Stored records
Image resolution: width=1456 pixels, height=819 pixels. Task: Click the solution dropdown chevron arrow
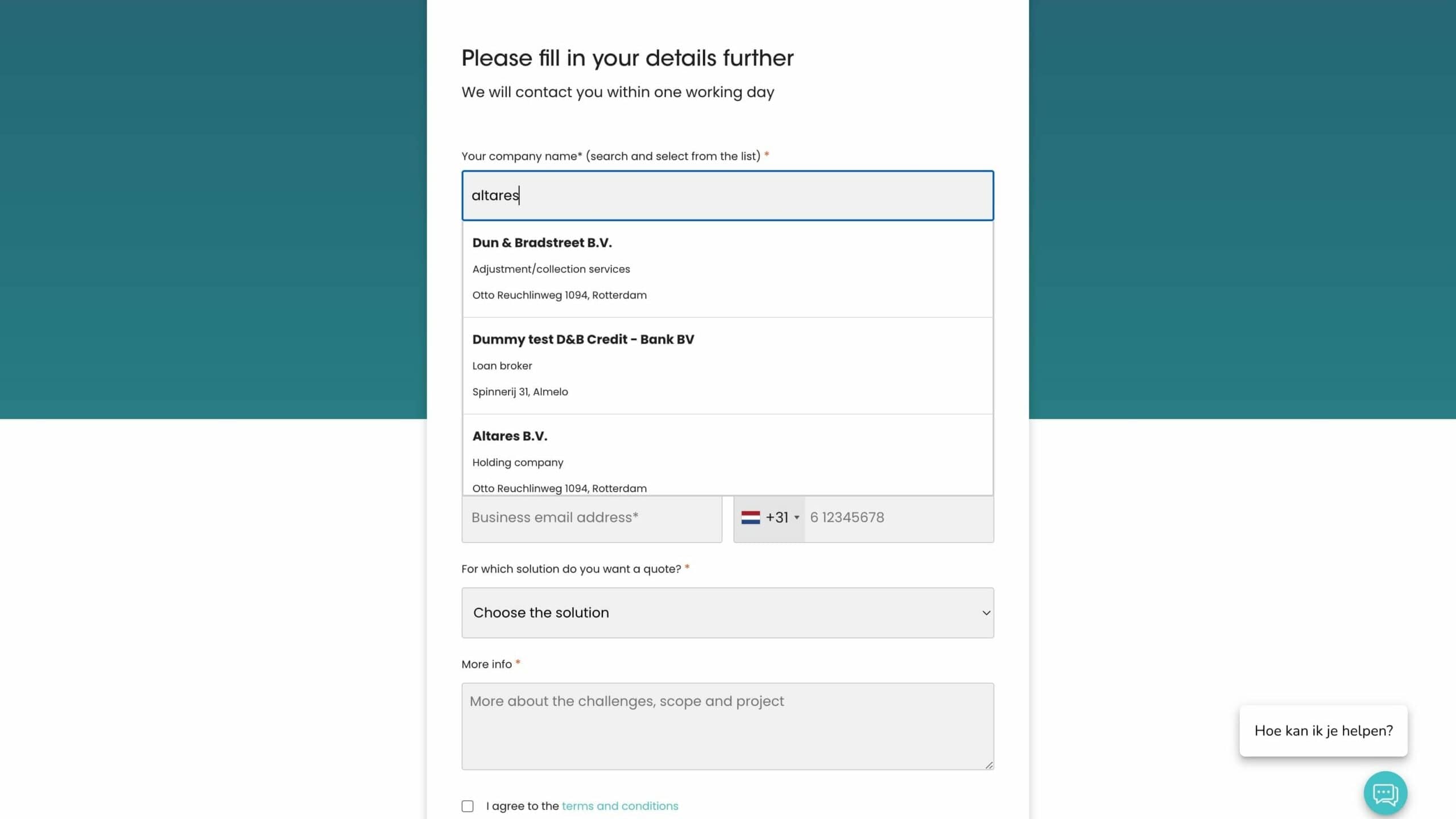pos(986,613)
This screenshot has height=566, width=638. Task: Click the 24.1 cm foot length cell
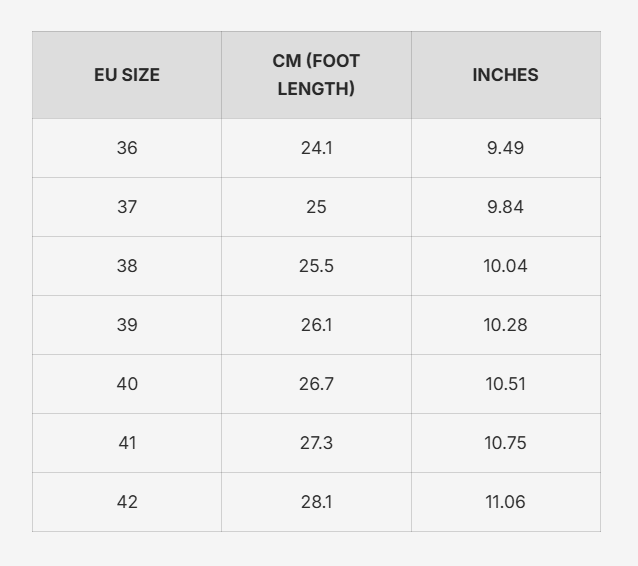click(x=316, y=148)
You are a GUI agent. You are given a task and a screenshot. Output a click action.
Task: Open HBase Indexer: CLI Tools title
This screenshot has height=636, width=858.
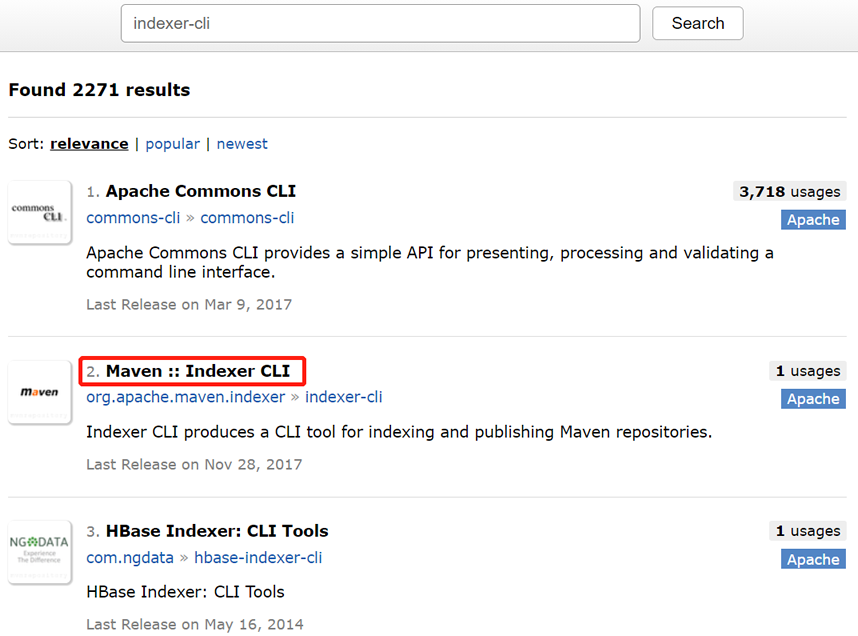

Required action:
In the copy, include all records verbatim but no images.

Your solution:
Image resolution: width=1456 pixels, height=819 pixels. Task: Click the solution dropdown chevron arrow
pos(986,613)
This screenshot has height=566, width=638. Task: Click the 24.1 cm foot length cell
click(x=316, y=148)
You are a GUI agent. You are given a task and a screenshot. Output a click action.
Task: Open HBase Indexer: CLI Tools title
This screenshot has height=636, width=858.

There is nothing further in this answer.